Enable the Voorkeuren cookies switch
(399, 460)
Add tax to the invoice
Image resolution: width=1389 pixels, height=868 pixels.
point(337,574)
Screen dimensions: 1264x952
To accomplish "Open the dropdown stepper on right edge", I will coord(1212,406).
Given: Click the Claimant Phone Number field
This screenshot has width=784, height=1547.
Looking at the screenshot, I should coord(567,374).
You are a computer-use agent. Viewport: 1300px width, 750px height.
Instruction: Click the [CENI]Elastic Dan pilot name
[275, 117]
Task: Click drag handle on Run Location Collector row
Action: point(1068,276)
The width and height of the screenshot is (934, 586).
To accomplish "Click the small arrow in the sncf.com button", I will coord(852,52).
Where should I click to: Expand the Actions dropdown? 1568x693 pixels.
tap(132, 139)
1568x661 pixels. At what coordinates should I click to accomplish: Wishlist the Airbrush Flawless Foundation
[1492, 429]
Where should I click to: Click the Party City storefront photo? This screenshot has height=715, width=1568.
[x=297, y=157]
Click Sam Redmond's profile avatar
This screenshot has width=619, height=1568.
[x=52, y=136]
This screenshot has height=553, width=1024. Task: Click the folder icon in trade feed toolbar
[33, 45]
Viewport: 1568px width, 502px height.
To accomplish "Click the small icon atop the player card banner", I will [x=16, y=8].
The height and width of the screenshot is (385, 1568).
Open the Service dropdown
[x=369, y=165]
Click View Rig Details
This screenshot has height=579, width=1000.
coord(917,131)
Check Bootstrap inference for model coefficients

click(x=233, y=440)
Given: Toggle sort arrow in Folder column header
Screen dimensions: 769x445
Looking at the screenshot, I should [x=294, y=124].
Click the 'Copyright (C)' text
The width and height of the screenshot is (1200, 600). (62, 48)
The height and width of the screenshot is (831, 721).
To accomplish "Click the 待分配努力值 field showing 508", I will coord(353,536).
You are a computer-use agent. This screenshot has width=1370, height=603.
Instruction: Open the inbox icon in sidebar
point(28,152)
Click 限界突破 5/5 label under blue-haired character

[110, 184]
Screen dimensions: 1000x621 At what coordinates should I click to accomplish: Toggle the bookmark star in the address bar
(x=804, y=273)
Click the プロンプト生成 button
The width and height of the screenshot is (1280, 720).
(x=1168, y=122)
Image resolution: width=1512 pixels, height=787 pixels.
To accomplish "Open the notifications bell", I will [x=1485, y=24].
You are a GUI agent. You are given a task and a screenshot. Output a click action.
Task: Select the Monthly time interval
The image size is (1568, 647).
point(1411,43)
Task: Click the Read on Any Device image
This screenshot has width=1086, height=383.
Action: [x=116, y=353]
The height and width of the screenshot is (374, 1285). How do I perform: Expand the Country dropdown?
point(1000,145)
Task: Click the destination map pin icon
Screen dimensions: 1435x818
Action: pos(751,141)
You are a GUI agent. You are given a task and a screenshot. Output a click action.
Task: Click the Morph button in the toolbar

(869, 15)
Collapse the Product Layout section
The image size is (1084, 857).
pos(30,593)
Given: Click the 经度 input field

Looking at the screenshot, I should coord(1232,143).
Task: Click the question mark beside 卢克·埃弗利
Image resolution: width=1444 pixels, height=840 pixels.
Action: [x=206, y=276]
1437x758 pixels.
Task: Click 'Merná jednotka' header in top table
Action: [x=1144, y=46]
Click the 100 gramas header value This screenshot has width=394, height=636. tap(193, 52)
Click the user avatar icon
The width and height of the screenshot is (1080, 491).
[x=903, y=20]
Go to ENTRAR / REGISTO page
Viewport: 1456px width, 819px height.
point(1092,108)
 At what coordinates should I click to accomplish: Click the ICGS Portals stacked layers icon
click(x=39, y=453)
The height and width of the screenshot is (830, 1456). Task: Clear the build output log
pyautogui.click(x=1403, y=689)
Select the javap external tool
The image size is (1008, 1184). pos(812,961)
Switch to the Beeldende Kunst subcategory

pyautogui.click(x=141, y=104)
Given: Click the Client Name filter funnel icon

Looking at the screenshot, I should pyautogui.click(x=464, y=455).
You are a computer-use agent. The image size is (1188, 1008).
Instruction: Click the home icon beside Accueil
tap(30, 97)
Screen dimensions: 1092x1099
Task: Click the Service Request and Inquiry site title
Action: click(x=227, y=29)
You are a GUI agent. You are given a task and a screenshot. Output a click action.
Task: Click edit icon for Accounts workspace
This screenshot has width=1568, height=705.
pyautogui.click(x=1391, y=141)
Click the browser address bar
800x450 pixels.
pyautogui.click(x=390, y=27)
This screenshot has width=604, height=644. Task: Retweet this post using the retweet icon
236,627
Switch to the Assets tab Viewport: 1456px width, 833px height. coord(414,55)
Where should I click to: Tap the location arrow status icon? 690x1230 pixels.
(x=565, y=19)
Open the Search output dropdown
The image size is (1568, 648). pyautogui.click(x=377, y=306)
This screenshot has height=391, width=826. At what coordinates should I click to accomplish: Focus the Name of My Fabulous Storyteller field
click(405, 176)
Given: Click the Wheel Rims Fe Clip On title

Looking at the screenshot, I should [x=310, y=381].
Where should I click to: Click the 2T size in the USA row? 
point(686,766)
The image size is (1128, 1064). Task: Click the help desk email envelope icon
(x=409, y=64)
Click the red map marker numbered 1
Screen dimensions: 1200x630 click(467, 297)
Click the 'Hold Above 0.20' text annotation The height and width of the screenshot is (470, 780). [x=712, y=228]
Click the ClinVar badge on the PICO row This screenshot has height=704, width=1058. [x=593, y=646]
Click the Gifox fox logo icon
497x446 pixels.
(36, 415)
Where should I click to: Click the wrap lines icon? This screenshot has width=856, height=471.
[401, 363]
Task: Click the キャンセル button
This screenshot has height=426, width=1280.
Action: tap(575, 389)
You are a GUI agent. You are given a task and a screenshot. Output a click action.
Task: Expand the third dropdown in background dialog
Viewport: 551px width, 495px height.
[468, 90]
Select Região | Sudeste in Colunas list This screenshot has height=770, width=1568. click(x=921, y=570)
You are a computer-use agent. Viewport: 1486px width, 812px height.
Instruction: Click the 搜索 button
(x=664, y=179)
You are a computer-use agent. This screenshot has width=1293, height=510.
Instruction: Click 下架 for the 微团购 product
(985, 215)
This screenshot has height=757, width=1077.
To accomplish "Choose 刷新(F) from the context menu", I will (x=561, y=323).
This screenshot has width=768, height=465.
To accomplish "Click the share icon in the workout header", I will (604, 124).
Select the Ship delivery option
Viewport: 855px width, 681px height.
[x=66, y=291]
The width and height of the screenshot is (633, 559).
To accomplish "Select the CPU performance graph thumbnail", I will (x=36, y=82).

■ ■ ■ ■ ■

» Required work
Your answer should be every line above that contains the word "small".

» Output
To accomplish "Click the small arrow in the sncf.com button", I will coord(852,52).
To accomplish "Click the small icon atop the player card banner", I will [x=16, y=8].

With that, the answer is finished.